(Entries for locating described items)
════

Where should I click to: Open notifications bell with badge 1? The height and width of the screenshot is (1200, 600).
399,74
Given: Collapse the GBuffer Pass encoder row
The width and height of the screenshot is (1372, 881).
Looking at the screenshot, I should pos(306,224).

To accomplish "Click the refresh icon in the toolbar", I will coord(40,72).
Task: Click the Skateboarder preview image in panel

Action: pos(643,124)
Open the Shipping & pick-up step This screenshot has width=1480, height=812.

════

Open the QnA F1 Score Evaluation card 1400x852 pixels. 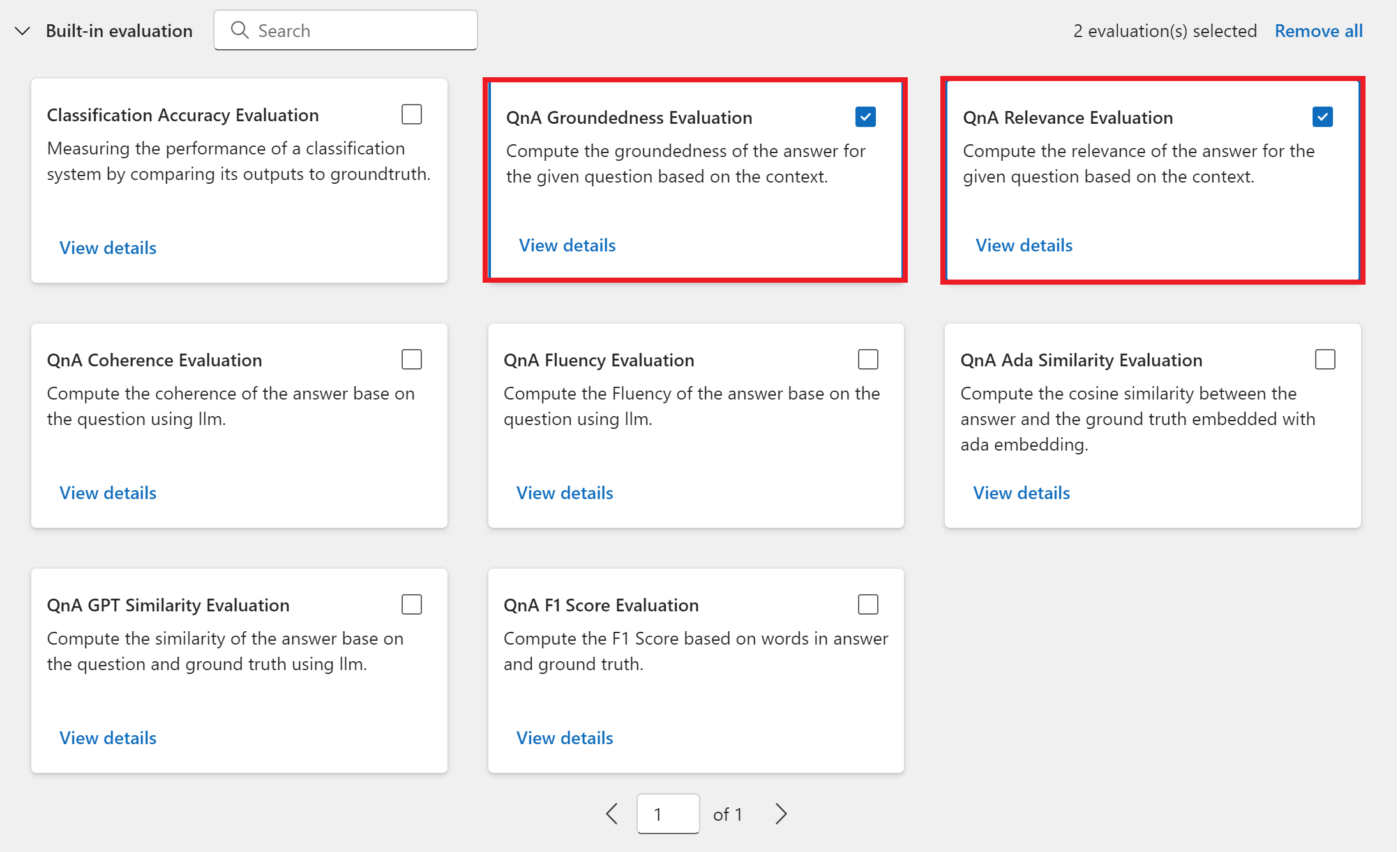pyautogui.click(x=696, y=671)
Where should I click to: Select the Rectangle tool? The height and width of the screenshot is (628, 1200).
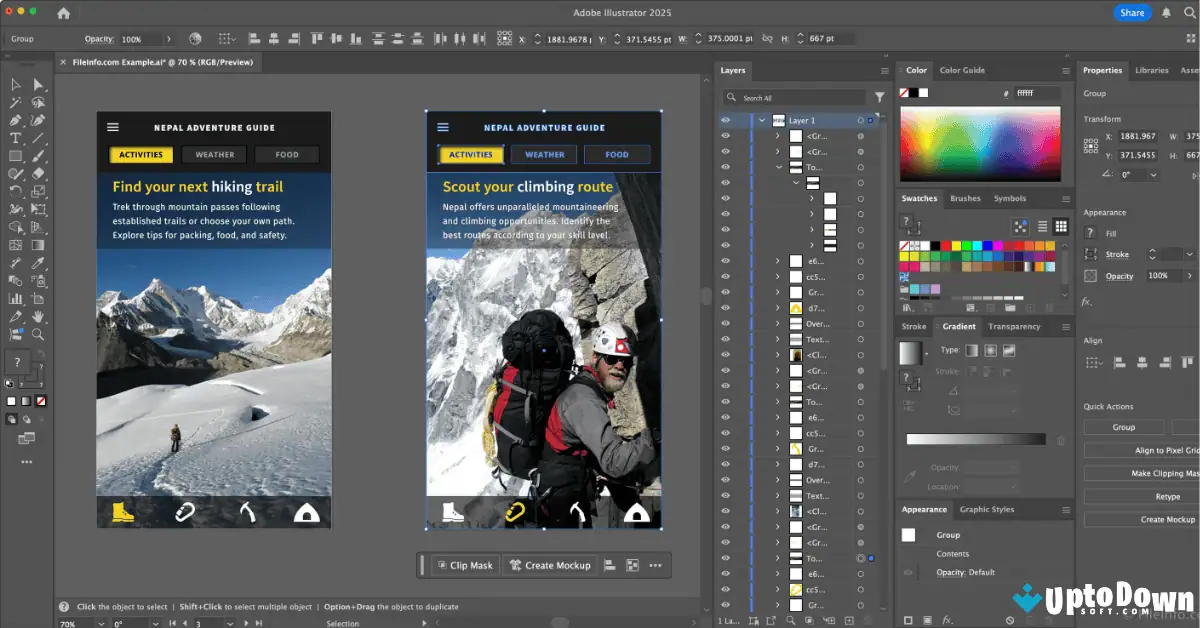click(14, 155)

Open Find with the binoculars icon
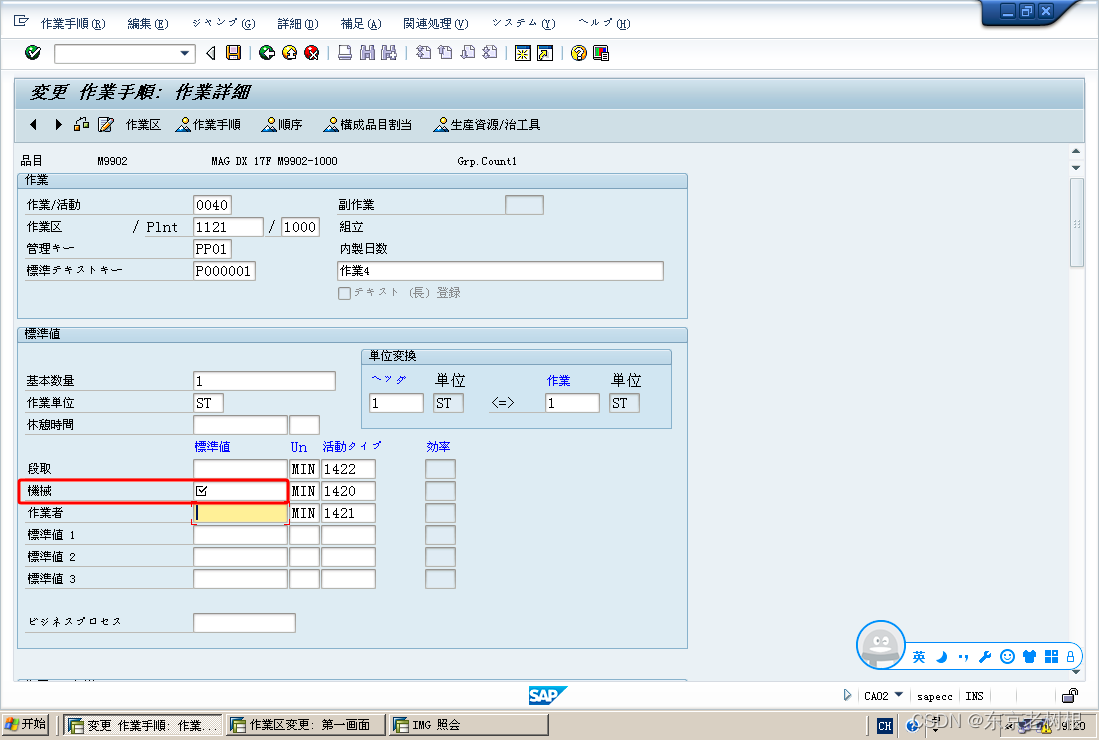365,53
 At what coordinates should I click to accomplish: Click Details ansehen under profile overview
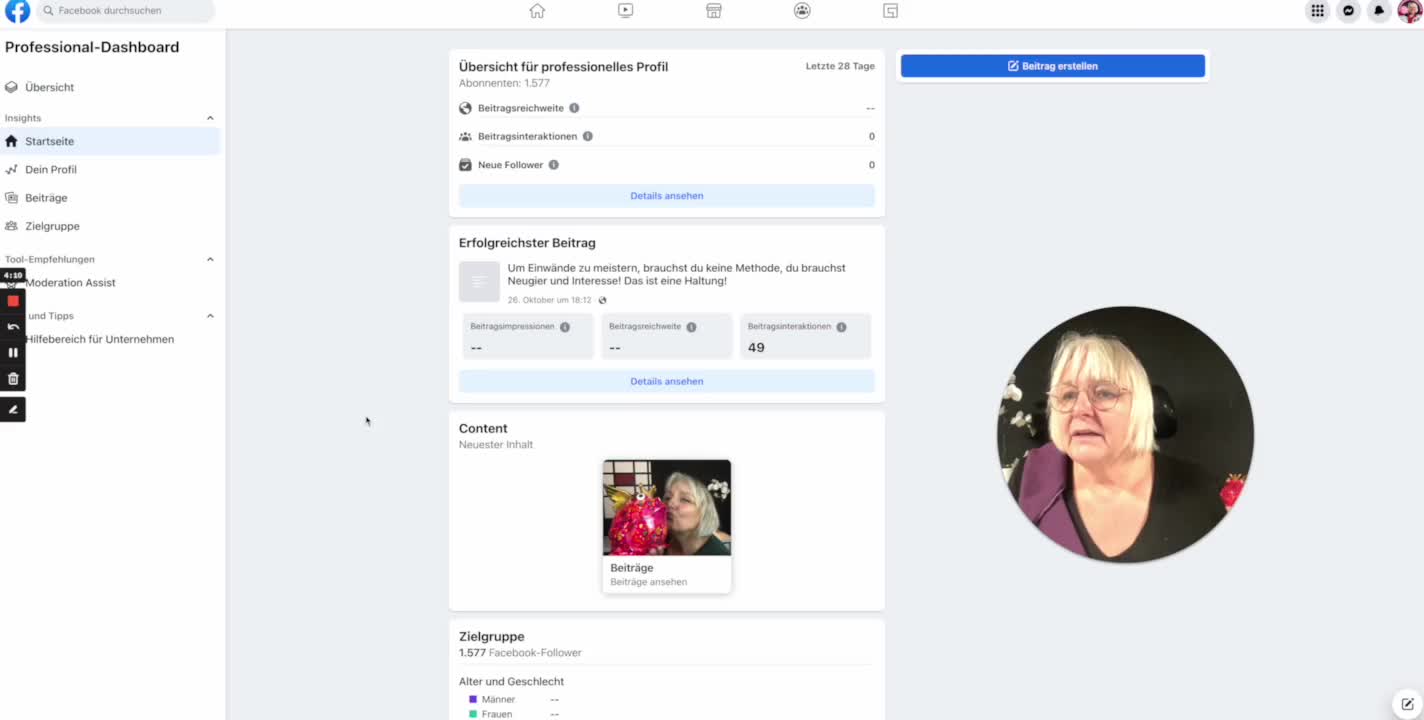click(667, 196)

════

Switch "toolbar" to "header" and write out everything from the line containing "Where should I click to: Open" down to the line containing "Open the Shipping", leaving all else unchanged.

(Written response)
Where should I click to: Open notifications bell with badge 1? The height and width of the screenshot is (1200, 600).
399,74
Given: Collapse the GBuffer Pass encoder row
The width and height of the screenshot is (1372, 881).
Looking at the screenshot, I should pos(306,224).

To accomplish "Click the refresh icon in the header", I will coord(40,72).
Task: Click the Skateboarder preview image in panel

Action: pos(643,124)
Open the Shipping & pick-up step This screenshot has width=1480, height=812.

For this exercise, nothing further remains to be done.